170 variables is a lot. For our purposes, the key columns are adm0_a3 (ISO country code for merging), continent, and geometry (the polygon shapes).

A Basic World Map

Show code

ggplot() +
  geom_sf(data = world) +
  coord_sf(xlim = c(-180, 180), ylim = c(-60, 84), expand = FALSE) +
  theme_meridian()

Subsetting the Spatial Data

Keep only the variables we need for merging:

world2 <- subset(world, select = c(
  admin, adm0_a3, sovereignt, continent
))
glimpse(world2)

Rows: 242
Columns: 5
$ admin      <chr> "Zimbabwe", "Zambia", "Yemen", "Vietnam", "Venezuela", "Vat…
$ adm0_a3    <chr> "ZWE", "ZMB", "YEM", "VNM", "VEN", "VAT", "VUT", "UZB", "UR…
$ sovereignt <chr> "Zimbabwe", "Zambia", "Yemen", "Vietnam", "Venezuela", "Vat…
$ continent  <chr> "Africa", "Africa", "Asia", "Asia", "South America", "Europ…
$ geometry   <MULTIPOLYGON [°]> MULTIPOLYGON (((31.28789 -2..., MULTIPOLYGON (…

Checking Country Codes

We need to compare codes between the two datasets:

ctries_sp <- world2$adm0_a3
glimpse(ctries_sp)

 chr [1:242] "ZWE" "ZMB" "YEM" "VNM" "VEN" "VAT" "VUT" "UZB" "URY" "FSM" ...

ctries_df <- clean_life_expectancy_df$Code
glimpse(ctries_df)

 chr [1:235] "AFG" "ALB" "DZA" "ASM" "AND" "AGO" "AIA" "ATG" "ARG" "ARM" ...

Finding Mismatches with `setdiff`

Before merging, always check: do the keys actually match? setdiff(X, Y) returns elements in X not in Y:

countries_dif <- setdiff(ctries_sp, ctries_df)
world3 <- subset(world2, adm0_a3 %in% countries_dif)
cat(length(countries_dif), "countries in the map have no life expectancy data:\n")

18 countries in the map have no life expectancy data:

head(world3$admin, 10)

 [1] "South Georgia and the Islands"       "British Indian Ocean Territory"     
 [3] "Pitcairn Islands"                    "South Sudan"                        
 [5] "Somaliland"                          "Western Sahara"                     
 [7] "Kosovo"                              "Palestine"                          
 [9] "Saint Barthelemy"                    "French Southern and Antarctic Lands"

These will appear as NA (grey) on the choropleth.
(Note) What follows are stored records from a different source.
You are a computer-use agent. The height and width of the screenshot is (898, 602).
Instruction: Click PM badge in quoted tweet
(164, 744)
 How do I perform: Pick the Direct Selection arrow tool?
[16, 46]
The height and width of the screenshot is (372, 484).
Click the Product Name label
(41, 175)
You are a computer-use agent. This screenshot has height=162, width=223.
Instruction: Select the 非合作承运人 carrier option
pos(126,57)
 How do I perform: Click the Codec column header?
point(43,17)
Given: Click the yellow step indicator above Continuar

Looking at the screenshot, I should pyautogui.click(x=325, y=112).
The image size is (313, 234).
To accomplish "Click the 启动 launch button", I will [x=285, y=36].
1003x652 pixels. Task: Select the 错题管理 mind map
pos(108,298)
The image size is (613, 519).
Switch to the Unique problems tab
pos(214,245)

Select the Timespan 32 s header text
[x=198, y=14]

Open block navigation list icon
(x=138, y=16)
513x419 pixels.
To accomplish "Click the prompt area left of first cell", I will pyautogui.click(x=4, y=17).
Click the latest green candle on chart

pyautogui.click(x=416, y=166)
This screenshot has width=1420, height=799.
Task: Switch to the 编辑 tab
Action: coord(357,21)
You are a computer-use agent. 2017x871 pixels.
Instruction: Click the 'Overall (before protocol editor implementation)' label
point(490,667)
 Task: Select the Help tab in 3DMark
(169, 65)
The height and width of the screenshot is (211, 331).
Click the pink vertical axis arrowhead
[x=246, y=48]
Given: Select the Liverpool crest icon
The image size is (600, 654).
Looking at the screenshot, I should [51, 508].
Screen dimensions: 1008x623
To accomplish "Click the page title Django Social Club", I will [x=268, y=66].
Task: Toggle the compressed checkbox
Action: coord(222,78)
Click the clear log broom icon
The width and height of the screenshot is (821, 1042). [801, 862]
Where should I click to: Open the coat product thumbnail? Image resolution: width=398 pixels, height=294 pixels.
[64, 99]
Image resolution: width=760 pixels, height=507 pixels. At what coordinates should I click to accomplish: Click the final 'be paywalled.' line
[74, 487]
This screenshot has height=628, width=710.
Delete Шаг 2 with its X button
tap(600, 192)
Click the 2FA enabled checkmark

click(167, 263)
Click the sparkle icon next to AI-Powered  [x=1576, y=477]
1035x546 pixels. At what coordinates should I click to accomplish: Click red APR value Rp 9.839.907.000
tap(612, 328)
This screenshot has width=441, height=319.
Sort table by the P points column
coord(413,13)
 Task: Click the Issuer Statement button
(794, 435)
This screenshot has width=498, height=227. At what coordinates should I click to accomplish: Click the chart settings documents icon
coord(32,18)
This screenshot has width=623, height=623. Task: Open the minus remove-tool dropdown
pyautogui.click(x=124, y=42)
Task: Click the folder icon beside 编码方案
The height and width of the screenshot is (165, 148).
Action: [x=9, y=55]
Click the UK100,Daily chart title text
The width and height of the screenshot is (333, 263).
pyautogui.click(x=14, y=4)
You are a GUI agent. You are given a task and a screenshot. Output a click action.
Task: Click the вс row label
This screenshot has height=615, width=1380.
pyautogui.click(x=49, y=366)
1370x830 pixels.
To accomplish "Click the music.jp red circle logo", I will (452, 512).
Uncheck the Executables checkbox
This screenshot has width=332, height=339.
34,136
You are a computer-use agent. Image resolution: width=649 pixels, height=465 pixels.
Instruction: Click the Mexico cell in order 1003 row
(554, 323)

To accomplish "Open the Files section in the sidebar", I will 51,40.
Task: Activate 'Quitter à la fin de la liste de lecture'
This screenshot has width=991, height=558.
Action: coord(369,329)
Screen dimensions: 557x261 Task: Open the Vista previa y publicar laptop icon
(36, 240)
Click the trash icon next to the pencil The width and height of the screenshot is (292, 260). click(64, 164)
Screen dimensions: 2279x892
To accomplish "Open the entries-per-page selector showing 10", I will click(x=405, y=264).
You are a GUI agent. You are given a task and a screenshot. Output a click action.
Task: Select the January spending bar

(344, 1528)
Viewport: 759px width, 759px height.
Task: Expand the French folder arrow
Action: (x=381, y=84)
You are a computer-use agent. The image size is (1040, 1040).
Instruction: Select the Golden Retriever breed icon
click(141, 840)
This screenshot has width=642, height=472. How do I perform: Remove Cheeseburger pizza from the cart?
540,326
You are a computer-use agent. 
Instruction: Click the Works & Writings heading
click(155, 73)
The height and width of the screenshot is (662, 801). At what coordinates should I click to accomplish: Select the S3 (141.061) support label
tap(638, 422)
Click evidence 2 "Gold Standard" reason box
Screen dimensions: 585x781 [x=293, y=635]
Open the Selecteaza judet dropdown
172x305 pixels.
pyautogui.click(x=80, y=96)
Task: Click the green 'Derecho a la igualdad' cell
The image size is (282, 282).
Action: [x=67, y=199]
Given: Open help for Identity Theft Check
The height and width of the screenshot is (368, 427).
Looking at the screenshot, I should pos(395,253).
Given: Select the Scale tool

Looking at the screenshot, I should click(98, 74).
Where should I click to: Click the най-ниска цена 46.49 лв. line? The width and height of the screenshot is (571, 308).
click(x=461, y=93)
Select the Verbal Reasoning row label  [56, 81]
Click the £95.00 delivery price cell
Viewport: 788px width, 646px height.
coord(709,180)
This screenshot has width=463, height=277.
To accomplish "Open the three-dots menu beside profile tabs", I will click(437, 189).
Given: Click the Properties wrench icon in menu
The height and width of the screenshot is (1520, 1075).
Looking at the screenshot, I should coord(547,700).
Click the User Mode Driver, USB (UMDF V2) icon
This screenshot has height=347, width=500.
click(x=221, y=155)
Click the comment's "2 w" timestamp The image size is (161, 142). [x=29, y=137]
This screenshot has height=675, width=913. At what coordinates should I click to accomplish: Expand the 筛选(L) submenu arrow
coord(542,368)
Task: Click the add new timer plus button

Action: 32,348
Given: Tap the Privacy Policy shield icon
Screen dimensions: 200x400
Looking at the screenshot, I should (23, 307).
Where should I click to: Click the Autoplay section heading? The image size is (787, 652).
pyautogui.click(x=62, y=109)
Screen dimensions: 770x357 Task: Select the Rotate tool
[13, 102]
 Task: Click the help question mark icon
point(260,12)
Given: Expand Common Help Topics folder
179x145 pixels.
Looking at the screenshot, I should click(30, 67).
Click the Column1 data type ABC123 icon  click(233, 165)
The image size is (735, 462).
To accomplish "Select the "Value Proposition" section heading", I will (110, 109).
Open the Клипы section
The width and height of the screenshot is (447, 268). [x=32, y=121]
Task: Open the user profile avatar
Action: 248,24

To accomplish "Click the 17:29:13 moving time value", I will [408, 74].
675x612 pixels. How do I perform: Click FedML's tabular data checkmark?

This is a general lesson: merging always loses observations — check what you’re losing before interpreting the result.

Merging Data to the Map

merged <- left_join(
  world2, clean_life_expectancy_df,
  by = c("adm0_a3" = "Code")
)
glimpse(merged)

Rows: 242
Columns: 7
$ admin         <chr> "Zimbabwe", "Zambia", "Yemen", "Vietnam", "Venezuela", "…
$ adm0_a3       <chr> "ZWE", "ZMB", "YEM", "VNM", "VEN", "VAT", "VUT", "UZB", …
$ sovereignt    <chr> "Zimbabwe", "Zambia", "Yemen", "Vietnam", "Venezuela", "…
$ continent     <chr> "Africa", "Africa", "Asia", "Asia", "South America", "Eu…
$ Entity        <chr> "Zimbabwe", "Zambia", "Yemen", "Vietnam", "Venezuela", "…
$ life_exp_mean <dbl> 54.24722, 51.56389, 51.64861, 65.73194, 65.33421, 75.331…
$ geometry      <MULTIPOLYGON [°]> MULTIPOLYGON (((31.28789 -2..., MULTIPOLYGO…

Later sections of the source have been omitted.